» **Brief 1**: Rewrite the rows starting with the line containing "controlled (252, 1067)" and going on through the line containing "minced is located at coordinates (143, 640).", with "volunteer" replaced by "newsletter" and everything else left unchanged.

Frequently Asked Questions (FAQ) about Divorce
What are grounds for divorce in North Carolina?
North Carolina is a no-fault divorce state. The only grounds for divorce are that you and your spouse have lived apart for one year and that one of you has resided in North Carolina for six months prior to the filing of the divorce petition to the court.
Do I have to be separated before I can file for divorce in North Carolina?
Yes. You can file for divorce in North Carolina after you and your spouse have lived apart for one year. One of you must also have lived in North Carolina for at least six months before the date on your divorce petition to the court.
What forms do I need to file for a divorce in North Carolina?
To start a case for Absolute Divorce, you need to complete the following forms:
You may also need a Service member Civil Relief Act Affidavit or if you cannot afford the court fees, a Petition to Proceed as an Indigent. Your attorney can help you with all of these forms.
How and where do I file a divorce complaint in North Carolina?
As the plaintiff, you file a divorce complaint with the Clerk of Court in the county where you live. The local county Sheriff must have jurisdiction to serve notice of divorce on the defendant, your spouse.
The complaint you file must contain a statement of fact to provide notice of the basis for the lawsuit, including a statement of where the party resides currently and in the past. The Sheriff will deliver the papers to the defendant and provide proof of service to the court.
After I file for divorce in North Carolina, do I have to continue to live in NC?
There is no requirement for either spouse to stay in North Carolina during the divorce proceedings, which can take weeks to months to reach completion. However, to file for divorce in North Carolina, one of you must have lived in NC for at least six months before filing.
Are there different divorce laws and considerations for military personnel?
To file for divorce in North Carolina, one of the spouses must have resided in NC for at least six months. If a spouse is a service member, he or she must still have residency in the state to file for divorce in the state. Being registered to vote in NC, having a NC driver’s license and/or paying state taxes help demonstrate permanent residency.
If the out-of-state service member is the defendant in a divorce proceeding and is overseas, there may be special considerations that waive the requirement to serve the defendant notice.
Also, under the Solider’s Civil Relief Act (SCRA), active-duty members of the U.S. military who are defendants in a divorce can request a stay of the proceedings while he or she is on duty for a period of time after returning home.
How long does it take to be granted a divorce by the court?
There is no set time. Each divorce is different and has factors that affect the length of time for the divorce to be official. There are contested, uncontested, simple, and collaborative divorces. And military divorces can have complications that take longer to settle, such as overseas service.

» **Brief 2**: According to the divorce FAQ, how long must spouses have lived apart before one of them can file for divorce in North Carolina?

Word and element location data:
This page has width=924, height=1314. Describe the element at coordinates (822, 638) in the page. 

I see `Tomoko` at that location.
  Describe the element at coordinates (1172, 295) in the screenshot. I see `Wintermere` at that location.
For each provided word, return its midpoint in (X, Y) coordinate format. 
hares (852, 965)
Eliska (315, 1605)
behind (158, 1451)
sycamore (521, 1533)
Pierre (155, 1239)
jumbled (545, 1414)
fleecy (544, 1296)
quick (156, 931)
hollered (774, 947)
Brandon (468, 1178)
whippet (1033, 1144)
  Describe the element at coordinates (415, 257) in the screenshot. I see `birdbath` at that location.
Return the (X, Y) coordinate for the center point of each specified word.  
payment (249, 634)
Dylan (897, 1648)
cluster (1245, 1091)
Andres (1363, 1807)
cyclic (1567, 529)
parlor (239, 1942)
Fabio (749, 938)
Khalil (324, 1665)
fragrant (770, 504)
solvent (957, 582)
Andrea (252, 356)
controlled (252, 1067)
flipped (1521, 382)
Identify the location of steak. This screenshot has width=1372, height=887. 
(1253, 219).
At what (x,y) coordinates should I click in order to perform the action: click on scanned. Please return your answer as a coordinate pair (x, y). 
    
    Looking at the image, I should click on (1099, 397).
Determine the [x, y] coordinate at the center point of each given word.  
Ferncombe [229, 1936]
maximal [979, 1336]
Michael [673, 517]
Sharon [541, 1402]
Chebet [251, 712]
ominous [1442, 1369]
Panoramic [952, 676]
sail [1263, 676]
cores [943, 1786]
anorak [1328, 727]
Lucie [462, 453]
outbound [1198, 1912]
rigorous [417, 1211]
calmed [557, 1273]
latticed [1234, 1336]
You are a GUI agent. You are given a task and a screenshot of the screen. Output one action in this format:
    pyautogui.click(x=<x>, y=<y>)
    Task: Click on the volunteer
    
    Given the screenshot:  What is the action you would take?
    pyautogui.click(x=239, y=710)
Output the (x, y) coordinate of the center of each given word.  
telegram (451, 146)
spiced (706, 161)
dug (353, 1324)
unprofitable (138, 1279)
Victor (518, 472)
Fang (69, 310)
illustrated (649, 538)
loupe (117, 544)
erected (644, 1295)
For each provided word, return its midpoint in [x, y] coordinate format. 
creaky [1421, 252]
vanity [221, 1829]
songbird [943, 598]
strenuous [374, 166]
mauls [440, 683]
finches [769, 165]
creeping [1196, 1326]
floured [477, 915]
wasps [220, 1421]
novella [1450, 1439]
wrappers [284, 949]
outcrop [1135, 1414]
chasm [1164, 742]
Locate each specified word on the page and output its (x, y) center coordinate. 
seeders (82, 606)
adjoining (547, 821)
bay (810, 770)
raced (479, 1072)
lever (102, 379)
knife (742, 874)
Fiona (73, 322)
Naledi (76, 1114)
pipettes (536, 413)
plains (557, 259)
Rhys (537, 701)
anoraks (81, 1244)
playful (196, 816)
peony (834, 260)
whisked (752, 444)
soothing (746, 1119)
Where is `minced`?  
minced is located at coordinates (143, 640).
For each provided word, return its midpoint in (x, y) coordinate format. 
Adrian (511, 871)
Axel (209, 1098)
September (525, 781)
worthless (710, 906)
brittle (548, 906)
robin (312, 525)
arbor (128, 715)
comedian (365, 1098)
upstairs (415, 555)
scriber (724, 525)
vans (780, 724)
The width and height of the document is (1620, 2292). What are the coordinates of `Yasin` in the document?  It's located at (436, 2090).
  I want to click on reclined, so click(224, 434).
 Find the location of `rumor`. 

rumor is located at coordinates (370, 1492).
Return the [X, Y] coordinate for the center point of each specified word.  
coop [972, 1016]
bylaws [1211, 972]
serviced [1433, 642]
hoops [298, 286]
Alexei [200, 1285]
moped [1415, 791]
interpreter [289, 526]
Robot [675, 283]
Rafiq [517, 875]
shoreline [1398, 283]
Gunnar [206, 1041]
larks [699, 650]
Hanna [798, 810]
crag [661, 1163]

» **Task output 1**:
controlled (252, 1067)
flipped (1521, 382)
Identify the location of steak. This screenshot has width=1372, height=887. 
(1253, 219).
At what (x,y) coordinates should I click in order to perform the action: click on scanned. Please return your answer as a coordinate pair (x, y). 
    
    Looking at the image, I should click on (1099, 397).
Determine the [x, y] coordinate at the center point of each given word.  
Ferncombe [229, 1936]
maximal [979, 1336]
Michael [673, 517]
Sharon [541, 1402]
Chebet [251, 712]
ominous [1442, 1369]
Panoramic [952, 676]
sail [1263, 676]
cores [943, 1786]
anorak [1328, 727]
Lucie [462, 453]
outbound [1198, 1912]
rigorous [417, 1211]
calmed [557, 1273]
latticed [1234, 1336]
You are a GUI agent. You are given a task and a screenshot of the screen. Output one action in this format:
    pyautogui.click(x=<x>, y=<y>)
    Task: Click on the newsletter
    
    Given the screenshot:  What is the action you would take?
    pyautogui.click(x=239, y=710)
Output the (x, y) coordinate of the center of each given word.  
telegram (451, 146)
spiced (706, 161)
dug (353, 1324)
unprofitable (138, 1279)
Victor (518, 472)
Fang (69, 310)
illustrated (649, 538)
loupe (117, 544)
erected (644, 1295)
For each provided word, return its midpoint in [x, y] coordinate format. 
creaky [1421, 252]
vanity [221, 1829]
songbird [943, 598]
strenuous [374, 166]
mauls [440, 683]
finches [769, 165]
creeping [1196, 1326]
floured [477, 915]
wasps [220, 1421]
novella [1450, 1439]
wrappers [284, 949]
outcrop [1135, 1414]
chasm [1164, 742]
Locate each specified word on the page and output its (x, y) center coordinate. 
seeders (82, 606)
adjoining (547, 821)
bay (810, 770)
raced (479, 1072)
lever (102, 379)
knife (742, 874)
Fiona (73, 322)
Naledi (76, 1114)
pipettes (536, 413)
plains (557, 259)
Rhys (537, 701)
anoraks (81, 1244)
playful (196, 816)
peony (834, 260)
whisked (752, 444)
soothing (746, 1119)
Where is `minced`?  
minced is located at coordinates (143, 640).

» **Task output 2**: One year.